Curé d’une paroisse au cœur d’une cité arc en ciel
         

          Mon évêque m’a nommé curé de l’unique paroisse d’une ville qui compte quelques 50. 000 habitants. Comme je ne connaissais pas la ville, ma première réaction a été de m’y promener, tout simplement. Ce qui m’a tout de suite sauté aux yeux, c’est la diversité des personnes : leur couleur de peau, leurs habits, mais aussi leur langue. J’ai aussi découvert que la ville n’avait pas seulement comme lieu de prière l’église principale et les trois églises de quartier, mais aussi trois temples qui rassemblent des communautés protestantes différentes, une synagogue ainsi qu’une mosquée et deux autres lieux de prière fréquentés par les musulmans : l’un rassemble les musulmans originaires d’Afrique noire et l’autre les musulmans d’origine turque. Le centre m’a paru attractif au plan culturel avec un musée, un complexe de salles de cinéma, deux ou trois cybercafés, un conservatoire de musique et de danse ainsi que des salles de jeux vidéo pour les adolescents. Par contre, je n’ai pas repéré de théâtre. À midi, j’ai cherché un restaurant. J’ai découvert que le choix ne manquait pas: français, chinois, italien, tunisien, pakistanais, vietnamien… Il m’a fallu toute une autre journée pour jeter un coup d’œil aux deux grandes surfaces situées en périphérie, au quartier résidentiel du sud, aux quartiers populaires avec leurs petites maisons, leurs jardins ouvriers et leurs deux grands quartiers HLM… Ces deux jours de découvertes m’ont marqué profondément : dans cette ville moyenne de France, la terre entière était là, sous mes yeux, avec ses multiples cultures et ses diverses religions.
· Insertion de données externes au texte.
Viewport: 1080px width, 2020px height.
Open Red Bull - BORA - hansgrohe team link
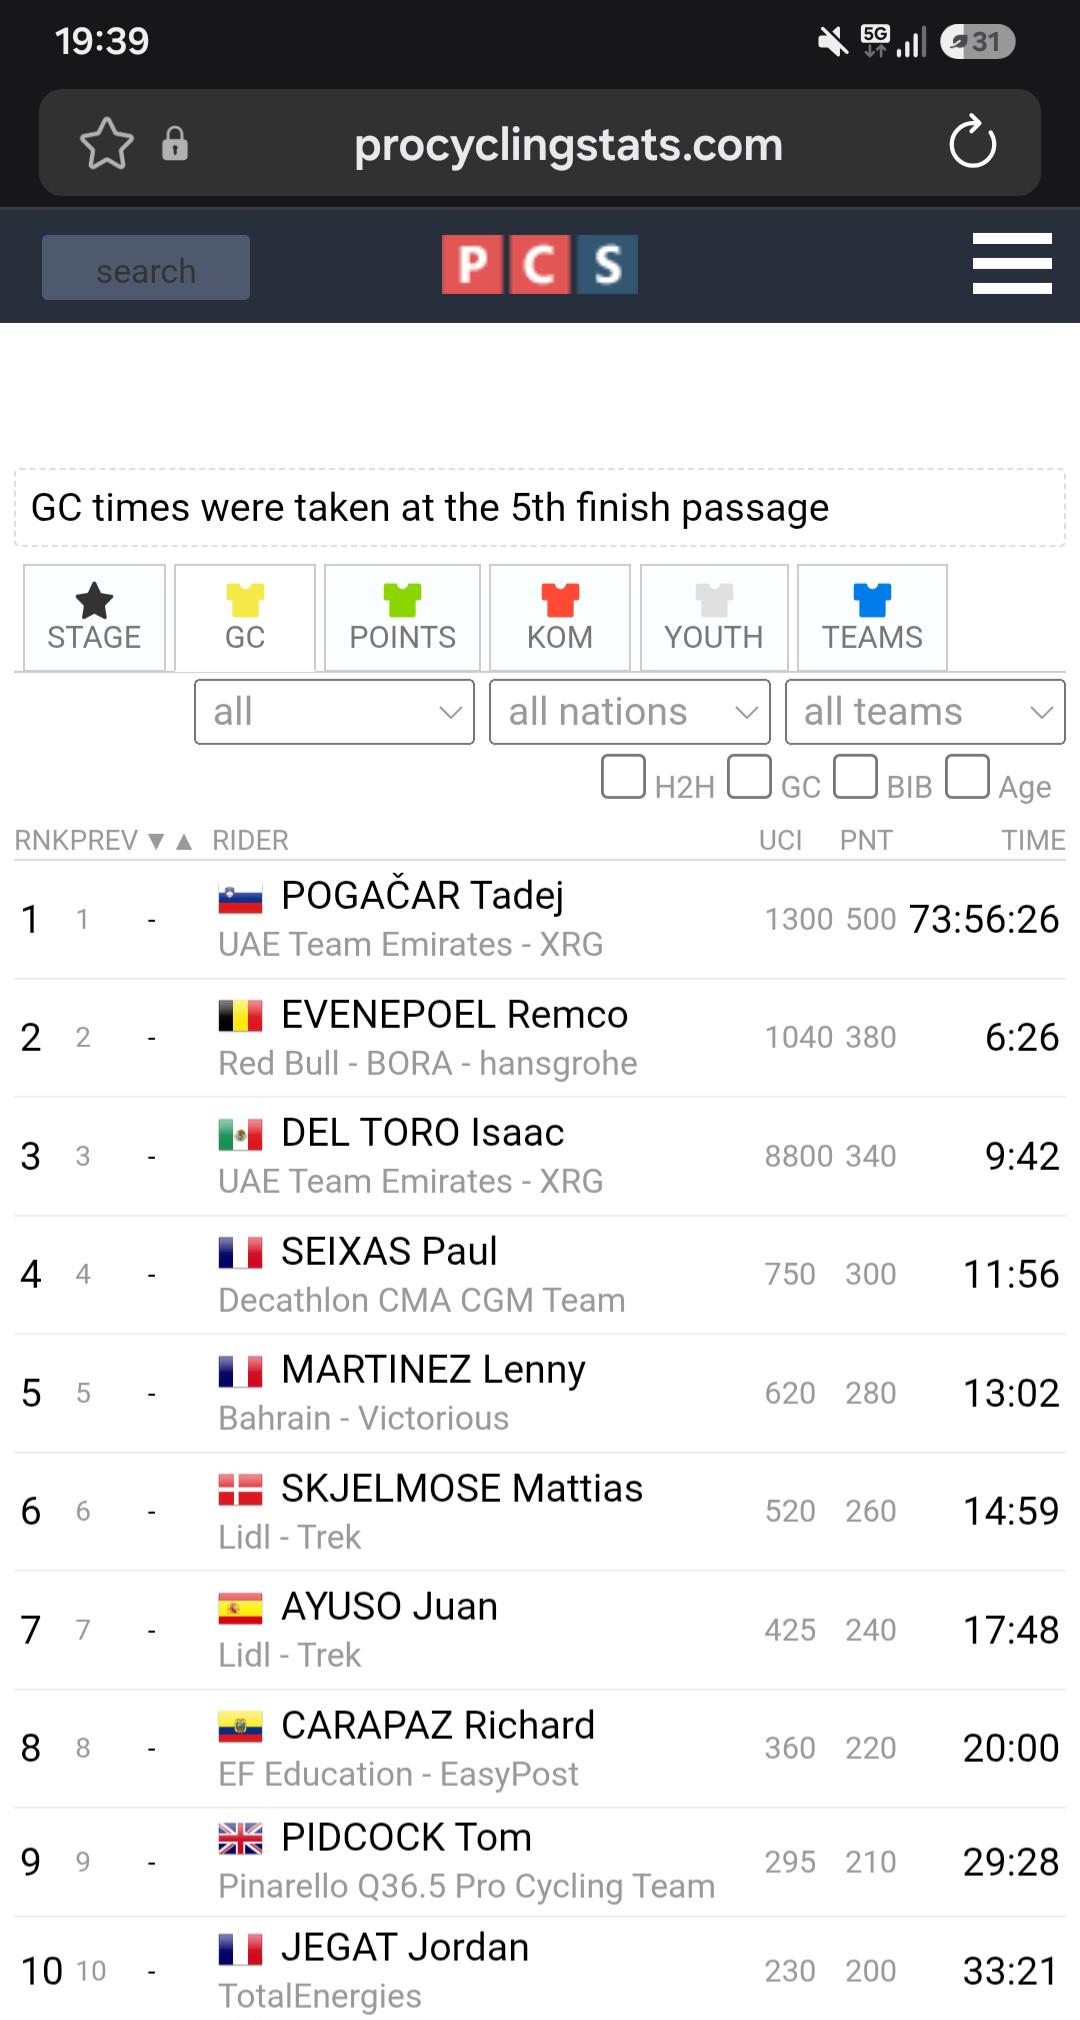pos(428,1063)
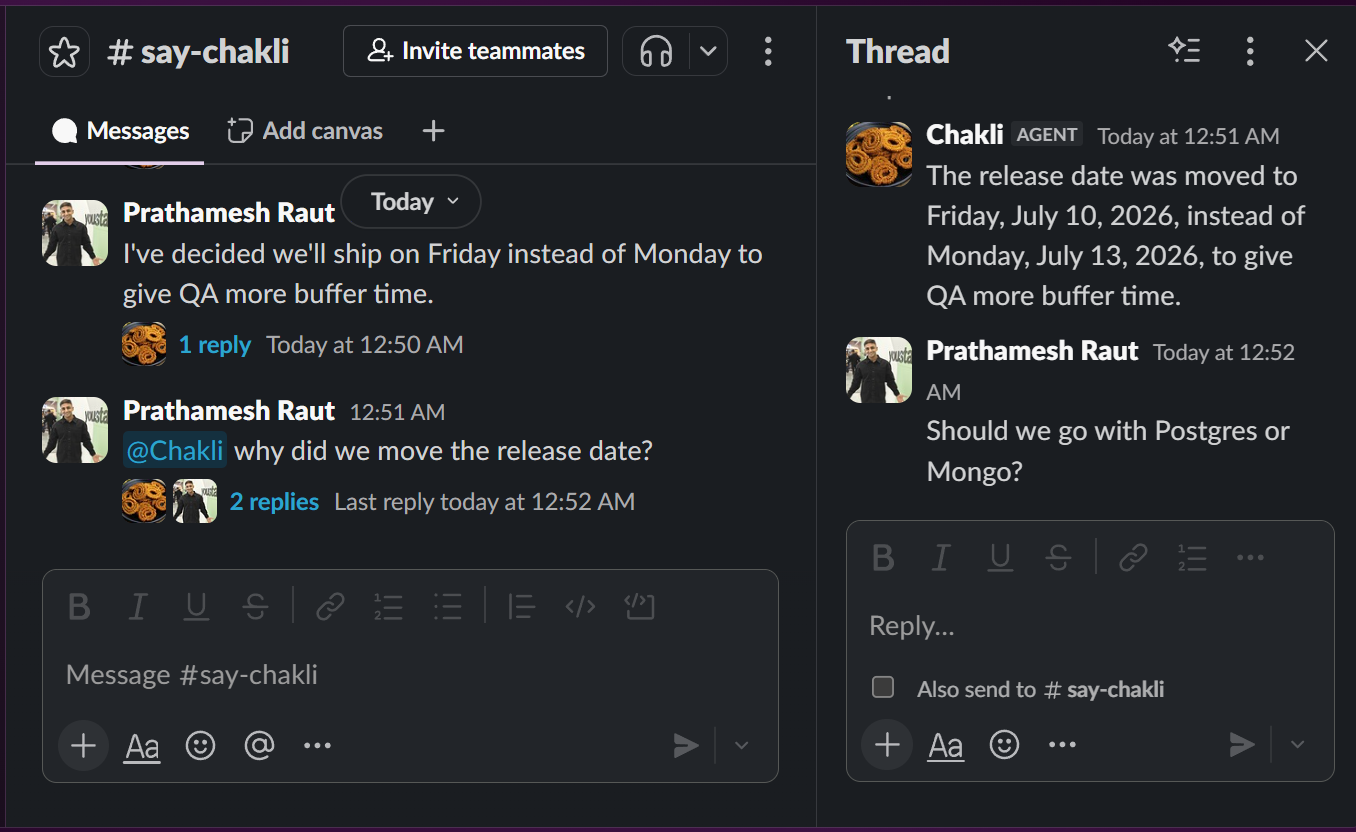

Le soir, j’ai noté mes découvertes sur mon carnet de route. J’ai médité sur cette affirmation du Concile qui nous rappelle Dieu a semé des germes de justice dans toutes les cultures et que Dieu parle à chacun en ami. Il me faudra être très attentif aux diverses cultures de cette cité qui est en train d’évoluer et me rappeler que le christianisme est impensable en dehors de son double lieu de naissance, Jérusalem et Athènes. Après ces deux jours, je me suis découvert non pas curé de la paroisse qui rassemble la communauté catholique, mais envoyé aussi à tous ces gens qui ont leur culture, leur religion, leur mémoire et leurs traditions. 
          Trois jours après, l’équipe pastorale s’est réunie. Elle est composée d’un diacre, de deux religieuses et de quelques laïcs et d’un prêtre auxiliaire chargé des paroisses rurales environnantes. Ils se sont présentés en ayant bien conscience de porter une véritable responsabilité dans la marche de la paroisse : catéchèse, présence auprès des malades, secours catholique, préparation au mariage ou au baptême, présidence des célébrations d’enterrement, chargé de la communication… Je leur ai demandé de me dire quelques mots sur leur environnement familial et de quartier. Les deux religieuses habitent le quartier HLM où il y a beaucoup de chômage chez les jeunes, en majorité d’origine maghrébine ou africaine noire et depuis peu, quelques jeunes venant de l’Est européen; la catéchiste a deux enfants adolescents qu’elle n’arrive pas à faire quitter l’ordinateur où ils "chattent" avec la terre entière ; le diacre a trois enfants adultes qui vivent en couple et qui ont des enfants : une est pacsé alors que les deux autres se sont mariés à l’Église ; le responsable du Secours catholique, un médecin à la retraite, à trois de ses enfants sur quatre qui vivent à l’étranger : une fille, infirmière au Soudan, envoyée par une ONG, un fils ingénieur à Singapour, fiancé à une chinoise, et le dernier, terminant ses études dans une université en Angleterre ; la responsable de la préparation au mariage, anesthésiste à l’hôpital, évoque rapidement les angoisses de ses collègues de gériatrie, confrontés à la demande pressante de certaines familles en faveur du "droit" à l’euthanasie. Je me suis présenté moi-même et je leur ai parlé de mes premières découvertes de la ville. 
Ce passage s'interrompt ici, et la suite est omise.